Au moment où nous descendions de voiture, on sonnait le catéchisme. Ma supérieure voulut y aller. Je la suivis. En entrant dans l'église, je vis M. le Curé monter à sa petite chaire. Nos yeux se rencontrèrent. Alors, saisie d'une espèce de vertige, je tombai à genoux toute troublée.

Un instant après, je me sens tirée par une femme que je crois être Mlle Catherine Lassagne, laquelle, me prenant par la main, me dit de venir plus près ; autrement je n'entendrais pas. Elle me fit donc placer, en dépit de tout le monde, devant la petite chaire. Je pus entendre quelque chose sur la conformité à la volonté de Dieu, le prix des souffrances, l'amour du bon Dieu. Je pleurai tout le temps. Mes sentiments à l'égard du saint étaient changés.

Après le catéchisme, nous pûmes aborder M. le Curé, qui me dit : « Commencez une neuvaine à sainte PhIlomène », sans doute pour ne pas m'affliger. Le lendemain, par un tour de faveur, je pus lui parler à la sacristie. J'étais troublée, inquiète, je n'avais pu faire mon examen pour la confession. C'était la nuit dans mon âme. M. le Curé me fit signe de me mettre à genoux. J'obéis. A l'instant, la lumière se fit. Je commençai une confession de neuf ans, c'est-à-dire depuis mon entrée au noviciat. Une chose était douteuse ; je la donnai comme telle.

« Vous avez fait cela », me dit le saint Curé.

Tout de suite, je me le rappelai. Il me parla encore après l'absolution ; je me souviens entre autres de ces paroles :

« Oh ! mon enfant, bénissez le bon Dieu. Que vous êtes heureuse ! Vous êtes pure ! Résignez-vous à la volonté du bon Dieu : la souffrance mène au ciel...

— Mais, mon Père, lui dis-je, je suis toute jeune et déjà incapable de me rendre utile... » Et je pleurai...

Données:
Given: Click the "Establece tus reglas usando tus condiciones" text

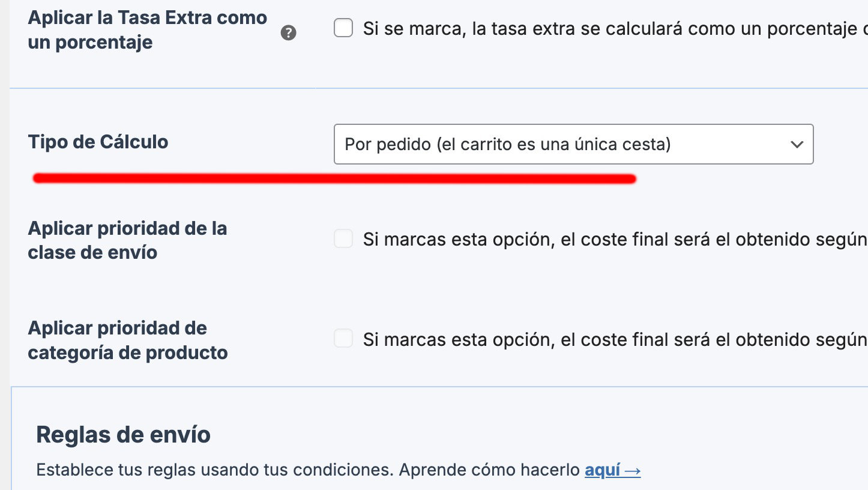Looking at the screenshot, I should pos(215,470).
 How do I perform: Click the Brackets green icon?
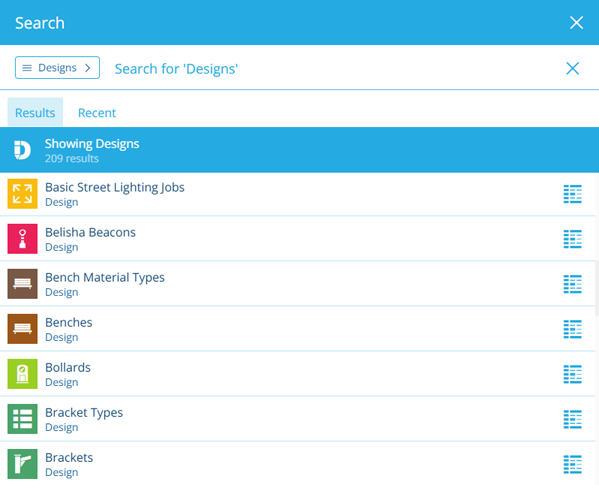[x=23, y=464]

Consigne: Reproduisez en entier l'extrait ci-dessus sur la rencontre avec M. le Curé, sans modifier un seul mot.

Réponse:
Au moment où nous descendions de voiture, on sonnait le catéchisme. Ma supérieure voulut y aller. Je la suivis. En entrant dans l'église, je vis M. le Curé monter à sa petite chaire. Nos yeux se rencontrèrent. Alors, saisie d'une espèce de vertige, je tombai à genoux toute troublée.

Un instant après, je me sens tirée par une femme que je crois être Mlle Catherine Lassagne, laquelle, me prenant par la main, me dit de venir plus près ; autrement je n'entendrais pas. Elle me fit donc placer, en dépit de tout le monde, devant la petite chaire. Je pus entendre quelque chose sur la conformité à la volonté de Dieu, le prix des souffrances, l'amour du bon Dieu. Je pleurai tout le temps. Mes sentiments à l'égard du saint étaient changés.

Après le catéchisme, nous pûmes aborder M. le Curé, qui me dit : « Commencez une neuvaine à sainte PhIlomène », sans doute pour ne pas m'affliger. Le lendemain, par un tour de faveur, je pus lui parler à la sacristie. J'étais troublée, inquiète, je n'avais pu faire mon examen pour la confession. C'était la nuit dans mon âme. M. le Curé me fit signe de me mettre à genoux. J'obéis. A l'instant, la lumière se fit. Je commençai une confession de neuf ans, c'est-à-dire depuis mon entrée au noviciat. Une chose était douteuse ; je la donnai comme telle.

« Vous avez fait cela », me dit le saint Curé.

Tout de suite, je me le rappelai. Il me parla encore après l'absolution ; je me souviens entre autres de ces paroles :

« Oh ! mon enfant, bénissez le bon Dieu. Que vous êtes heureuse ! Vous êtes pure ! Résignez-vous à la volonté du bon Dieu : la souffrance mène au ciel...

— Mais, mon Père, lui dis-je, je suis toute jeune et déjà incapable de me rendre utile... » Et je pleurai...